English (143)  Dutch (2)  Spanish (2)  French (1)  All languages (148)
Showing 1-5 of 143 (next | show all)
After finishing the book I read the reviews in the frontpiece which were so elegantly perceptive that I am certain I can't contribute any deeper analysis. I have been a Robinson fan since reading Housekeeping a very long time ago. Not much happened in that book but it was like reading poetry. The same here. Not much happens, the background is the day to day life of a brother and sister taking care of their failing father over a few weeks, but the prose just blew me away: "The words were bright as a prick of blood" (p320)"...the fierce breath of his grief" (p 298). While I don't relate to the themes and musings on the Bible and Protestantism in this pastor's family, it was nonetheless interesting. It is a sad book, an alternative title could have been 'The Stranger' for Jack always felt apart in his family and beyond. One thing is certain I will read Gilead after this. Despite the sadness a thought proviking and moving experience, thank you M.R. ( )
  amaraki | Sep 15, 2023 |
Given to Matthew Hayes - 05/11/2023
  revbill1961 | May 11, 2023 |
A deeply spiritual, sensitive and touching story, told gently but with breathtaking command. The mystical connection between the secret and the sacred, the predestined and the deserved, the possibility that God can use a man’s children to punish him for his sins, and so much more. Robinson’s work occupies a space of its own. ( )
  brook11trout | May 6, 2023 |
I read Gilead, the first novel in the Gilead series, many years ago and Jack, the last book in the quartet, in 2020. This, the second book, revisits Gilead but from a different perspective.

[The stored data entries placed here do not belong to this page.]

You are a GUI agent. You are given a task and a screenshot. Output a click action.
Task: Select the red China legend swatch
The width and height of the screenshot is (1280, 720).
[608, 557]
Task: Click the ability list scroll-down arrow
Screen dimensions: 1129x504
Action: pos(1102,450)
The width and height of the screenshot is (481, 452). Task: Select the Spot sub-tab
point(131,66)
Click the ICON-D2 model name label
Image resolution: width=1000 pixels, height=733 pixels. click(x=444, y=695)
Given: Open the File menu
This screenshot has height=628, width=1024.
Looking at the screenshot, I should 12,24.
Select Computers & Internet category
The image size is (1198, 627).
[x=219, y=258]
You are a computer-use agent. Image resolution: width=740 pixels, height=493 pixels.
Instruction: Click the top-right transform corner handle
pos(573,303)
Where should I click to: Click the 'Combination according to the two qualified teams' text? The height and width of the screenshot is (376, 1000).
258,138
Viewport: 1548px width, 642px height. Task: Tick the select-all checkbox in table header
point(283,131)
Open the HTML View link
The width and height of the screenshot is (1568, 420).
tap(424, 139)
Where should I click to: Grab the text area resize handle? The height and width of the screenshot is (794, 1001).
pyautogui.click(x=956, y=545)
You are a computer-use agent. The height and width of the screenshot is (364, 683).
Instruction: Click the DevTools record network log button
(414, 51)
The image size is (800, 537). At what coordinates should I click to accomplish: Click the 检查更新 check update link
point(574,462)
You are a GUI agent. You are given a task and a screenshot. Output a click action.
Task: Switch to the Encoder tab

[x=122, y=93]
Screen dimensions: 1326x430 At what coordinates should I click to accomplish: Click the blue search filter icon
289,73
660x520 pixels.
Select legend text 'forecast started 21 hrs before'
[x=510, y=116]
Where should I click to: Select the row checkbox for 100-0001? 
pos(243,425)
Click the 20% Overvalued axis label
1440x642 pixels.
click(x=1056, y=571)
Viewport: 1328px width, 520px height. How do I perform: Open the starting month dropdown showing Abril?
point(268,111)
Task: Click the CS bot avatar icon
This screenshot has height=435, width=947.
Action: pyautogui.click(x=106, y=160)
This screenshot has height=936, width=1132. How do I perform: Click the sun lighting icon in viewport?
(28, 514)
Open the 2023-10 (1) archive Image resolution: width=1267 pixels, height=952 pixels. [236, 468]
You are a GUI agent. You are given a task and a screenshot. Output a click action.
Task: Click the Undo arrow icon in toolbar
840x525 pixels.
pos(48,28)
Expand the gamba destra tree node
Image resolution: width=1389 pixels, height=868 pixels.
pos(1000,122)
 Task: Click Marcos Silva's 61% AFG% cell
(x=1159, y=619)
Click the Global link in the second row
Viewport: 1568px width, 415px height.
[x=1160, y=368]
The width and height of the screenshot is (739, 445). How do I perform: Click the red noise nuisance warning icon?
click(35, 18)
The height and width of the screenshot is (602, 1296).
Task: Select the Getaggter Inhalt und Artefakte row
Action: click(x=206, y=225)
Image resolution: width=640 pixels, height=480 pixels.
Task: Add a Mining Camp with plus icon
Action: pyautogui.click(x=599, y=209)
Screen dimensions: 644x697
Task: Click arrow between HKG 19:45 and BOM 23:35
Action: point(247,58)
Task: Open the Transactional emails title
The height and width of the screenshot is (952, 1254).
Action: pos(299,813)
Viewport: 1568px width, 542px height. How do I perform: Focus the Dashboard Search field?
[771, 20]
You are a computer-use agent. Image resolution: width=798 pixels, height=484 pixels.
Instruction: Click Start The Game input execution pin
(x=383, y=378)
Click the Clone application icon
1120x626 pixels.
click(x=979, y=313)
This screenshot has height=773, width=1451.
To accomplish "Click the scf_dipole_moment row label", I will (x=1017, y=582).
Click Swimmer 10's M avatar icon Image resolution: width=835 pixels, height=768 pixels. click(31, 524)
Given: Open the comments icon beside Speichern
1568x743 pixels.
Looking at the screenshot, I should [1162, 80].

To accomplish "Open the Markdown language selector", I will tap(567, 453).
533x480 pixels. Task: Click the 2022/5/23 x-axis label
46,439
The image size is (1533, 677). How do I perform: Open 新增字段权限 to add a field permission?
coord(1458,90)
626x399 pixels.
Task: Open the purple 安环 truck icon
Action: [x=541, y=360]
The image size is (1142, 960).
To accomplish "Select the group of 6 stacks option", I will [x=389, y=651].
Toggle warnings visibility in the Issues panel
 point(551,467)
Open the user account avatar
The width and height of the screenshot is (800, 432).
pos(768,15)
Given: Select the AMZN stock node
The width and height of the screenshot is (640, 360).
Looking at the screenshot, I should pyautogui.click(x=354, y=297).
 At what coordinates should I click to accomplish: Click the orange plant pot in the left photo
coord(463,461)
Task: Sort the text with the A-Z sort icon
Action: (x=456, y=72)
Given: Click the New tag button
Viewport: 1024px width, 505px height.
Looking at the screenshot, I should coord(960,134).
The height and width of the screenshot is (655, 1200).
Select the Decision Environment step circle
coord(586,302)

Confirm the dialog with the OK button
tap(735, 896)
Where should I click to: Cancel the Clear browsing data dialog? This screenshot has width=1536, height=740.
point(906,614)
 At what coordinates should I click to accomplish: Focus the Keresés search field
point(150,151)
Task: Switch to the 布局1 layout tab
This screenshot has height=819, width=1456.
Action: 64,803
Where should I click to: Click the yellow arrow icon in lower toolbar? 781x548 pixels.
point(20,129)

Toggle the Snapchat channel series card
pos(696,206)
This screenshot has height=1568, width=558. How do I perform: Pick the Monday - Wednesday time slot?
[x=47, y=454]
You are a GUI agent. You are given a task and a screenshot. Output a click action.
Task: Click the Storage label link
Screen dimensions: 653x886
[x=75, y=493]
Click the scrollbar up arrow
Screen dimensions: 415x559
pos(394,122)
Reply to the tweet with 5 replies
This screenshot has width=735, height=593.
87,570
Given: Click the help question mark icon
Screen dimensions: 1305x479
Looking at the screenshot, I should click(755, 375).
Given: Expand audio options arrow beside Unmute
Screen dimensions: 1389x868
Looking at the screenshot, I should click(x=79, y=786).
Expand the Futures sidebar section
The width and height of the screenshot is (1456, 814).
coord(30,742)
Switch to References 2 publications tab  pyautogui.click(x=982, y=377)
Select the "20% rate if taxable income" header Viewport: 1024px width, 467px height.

Glory Boughton, 38, has returned to Gilead, Iowa, after a broken engagement and an abandoned career. She is now caring for her aging and increasingly frail father, Reverend Robert Boughton. Then the black sheep son Jack returns as well, after an absence of twenty years. Robert is thrilled at the return of his prodigal son but reconnection is initially hesitant and awkward. What is heartwarming is the gradual understanding and acceptance that grows between Glory and her brother.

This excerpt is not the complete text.